- _Information supplied_
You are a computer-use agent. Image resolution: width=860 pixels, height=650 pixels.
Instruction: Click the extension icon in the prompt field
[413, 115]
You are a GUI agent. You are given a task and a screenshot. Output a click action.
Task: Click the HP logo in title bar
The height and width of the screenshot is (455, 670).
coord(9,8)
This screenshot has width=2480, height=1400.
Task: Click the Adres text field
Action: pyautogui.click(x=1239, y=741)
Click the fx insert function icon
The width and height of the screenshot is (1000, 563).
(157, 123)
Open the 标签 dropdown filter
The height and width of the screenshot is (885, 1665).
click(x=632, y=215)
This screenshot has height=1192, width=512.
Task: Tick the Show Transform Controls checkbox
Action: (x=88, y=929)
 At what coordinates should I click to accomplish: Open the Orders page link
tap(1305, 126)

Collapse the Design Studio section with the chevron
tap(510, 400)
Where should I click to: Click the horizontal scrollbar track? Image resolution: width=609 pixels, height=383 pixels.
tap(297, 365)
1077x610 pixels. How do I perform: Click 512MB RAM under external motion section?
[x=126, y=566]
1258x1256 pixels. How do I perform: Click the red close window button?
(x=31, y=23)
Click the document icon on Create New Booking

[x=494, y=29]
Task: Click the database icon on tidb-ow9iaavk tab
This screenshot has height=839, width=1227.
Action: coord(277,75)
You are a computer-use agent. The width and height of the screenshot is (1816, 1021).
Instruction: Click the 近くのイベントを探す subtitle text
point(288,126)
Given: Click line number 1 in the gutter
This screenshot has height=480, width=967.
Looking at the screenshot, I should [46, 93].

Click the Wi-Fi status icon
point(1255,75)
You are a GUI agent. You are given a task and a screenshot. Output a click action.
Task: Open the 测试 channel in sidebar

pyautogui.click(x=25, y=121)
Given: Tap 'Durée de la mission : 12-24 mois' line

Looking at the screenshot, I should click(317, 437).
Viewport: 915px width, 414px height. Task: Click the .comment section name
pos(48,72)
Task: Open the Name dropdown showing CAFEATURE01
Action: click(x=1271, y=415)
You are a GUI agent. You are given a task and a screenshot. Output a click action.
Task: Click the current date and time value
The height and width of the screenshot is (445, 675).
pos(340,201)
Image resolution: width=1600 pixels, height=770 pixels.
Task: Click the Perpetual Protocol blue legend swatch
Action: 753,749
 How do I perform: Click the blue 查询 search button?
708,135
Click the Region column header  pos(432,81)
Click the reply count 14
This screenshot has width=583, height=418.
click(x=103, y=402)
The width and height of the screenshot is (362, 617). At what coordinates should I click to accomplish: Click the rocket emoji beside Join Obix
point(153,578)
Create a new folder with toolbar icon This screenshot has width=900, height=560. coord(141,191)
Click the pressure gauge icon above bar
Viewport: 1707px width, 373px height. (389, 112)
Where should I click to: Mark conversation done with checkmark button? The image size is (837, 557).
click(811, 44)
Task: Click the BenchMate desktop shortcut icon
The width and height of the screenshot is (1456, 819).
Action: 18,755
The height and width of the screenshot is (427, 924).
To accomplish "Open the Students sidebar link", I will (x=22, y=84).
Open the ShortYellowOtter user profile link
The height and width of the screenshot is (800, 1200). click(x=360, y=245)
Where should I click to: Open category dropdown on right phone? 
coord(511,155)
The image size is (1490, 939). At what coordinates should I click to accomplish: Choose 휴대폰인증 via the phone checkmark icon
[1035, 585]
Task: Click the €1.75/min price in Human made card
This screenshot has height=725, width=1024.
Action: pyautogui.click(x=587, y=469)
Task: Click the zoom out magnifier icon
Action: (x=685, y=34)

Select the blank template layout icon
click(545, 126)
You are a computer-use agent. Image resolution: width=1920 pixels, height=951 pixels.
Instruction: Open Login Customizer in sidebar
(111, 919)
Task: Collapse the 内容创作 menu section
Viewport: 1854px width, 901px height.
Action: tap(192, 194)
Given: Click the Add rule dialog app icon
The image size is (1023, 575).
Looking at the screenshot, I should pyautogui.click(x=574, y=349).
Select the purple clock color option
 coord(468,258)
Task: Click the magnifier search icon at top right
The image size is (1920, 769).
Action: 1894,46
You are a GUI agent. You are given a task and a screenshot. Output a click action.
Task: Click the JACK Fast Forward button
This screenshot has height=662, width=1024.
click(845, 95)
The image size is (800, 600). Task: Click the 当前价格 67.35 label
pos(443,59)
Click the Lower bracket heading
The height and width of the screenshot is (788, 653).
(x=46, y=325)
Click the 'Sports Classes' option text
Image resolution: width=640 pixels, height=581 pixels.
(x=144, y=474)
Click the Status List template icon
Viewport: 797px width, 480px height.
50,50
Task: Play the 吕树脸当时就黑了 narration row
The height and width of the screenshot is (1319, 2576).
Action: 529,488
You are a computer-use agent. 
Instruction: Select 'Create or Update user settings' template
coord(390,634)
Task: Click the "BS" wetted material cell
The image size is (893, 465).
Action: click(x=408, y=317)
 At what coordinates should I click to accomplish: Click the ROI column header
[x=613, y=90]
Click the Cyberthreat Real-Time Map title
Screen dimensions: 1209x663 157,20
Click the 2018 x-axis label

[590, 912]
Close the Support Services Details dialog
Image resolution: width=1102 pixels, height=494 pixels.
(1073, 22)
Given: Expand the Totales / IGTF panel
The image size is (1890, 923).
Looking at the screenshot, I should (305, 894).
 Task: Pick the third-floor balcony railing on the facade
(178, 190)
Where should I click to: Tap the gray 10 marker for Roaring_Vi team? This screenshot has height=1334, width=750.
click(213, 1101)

- _Problem_
Starting with the line that contains "Given: Expand the Totales / IGTF panel", copy each line through the end of the data exactly, and leave out all earlier lines.

- _Solution for this task_
Given: Expand the Totales / IGTF panel
The image size is (1890, 923).
Looking at the screenshot, I should (305, 894).
 Task: Pick the third-floor balcony railing on the facade
(178, 190)
Where should I click to: Tap the gray 10 marker for Roaring_Vi team? This screenshot has height=1334, width=750.
click(213, 1101)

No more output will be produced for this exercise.